Reputation: 11
I am pulling the data with the below code.
imdb_movie_data <-read.csv("https://raw.githubusercontent.com/sundeepblue/movie_rating_prediction/master/movie_metadata.csv")
Now I want to remove the last term from each movie_title and for which I wrote the following code.
substr(imdb_movie_data, 1, (nchar(imdb_movie_data$movie_title)-1))
But this is not removing the last character from the columns. Let me know if anyone needs any clarification on this.
Upvotes: 0
Views: 6510
Reputation: 59
The Easy way to go with this would be to us regex expressions.The following command could help-
imdb_movie_data$movie_title<-str_extract_all(imdb_movie_data$movie_title,"[A-Z a-z]+")
You end up getting all the characters other than the any special character.
Upvotes: 1
Reputation: 263481
Two problems:
1) imdb_movie_data$movie_title is not a character vector, but is rather a factor vector so needs to be converted to a character value with as.character
2) You need to assign a value to imdb_movie_data$movie_title
if you want the conversion to have lasting effect:
imdb_movie_data$movie_title <- substr(as.character(imdb_movie_data$movie_title),
start= 1,
stop= nchar(as.character(imdb_movie_data$movie_title) )-1 )

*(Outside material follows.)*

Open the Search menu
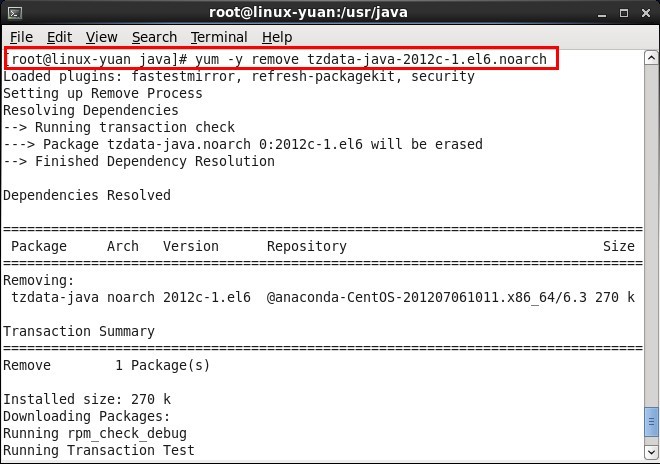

> head(imdb_movie_data$movie_title)
[1] "Avatar "
[2] "Pirates of the Caribbean: At World's End "
[3] "Spectre "
[4] "The Dark Knight Rises "
[5] "Star Wars: Episode VII - The Force Awakens "
[6] "John Carter "
In R the mere act of running a function has no effect on the arguments to the function. You need assignment back to the original vector if you want to make a change in values.
Upvotes: 1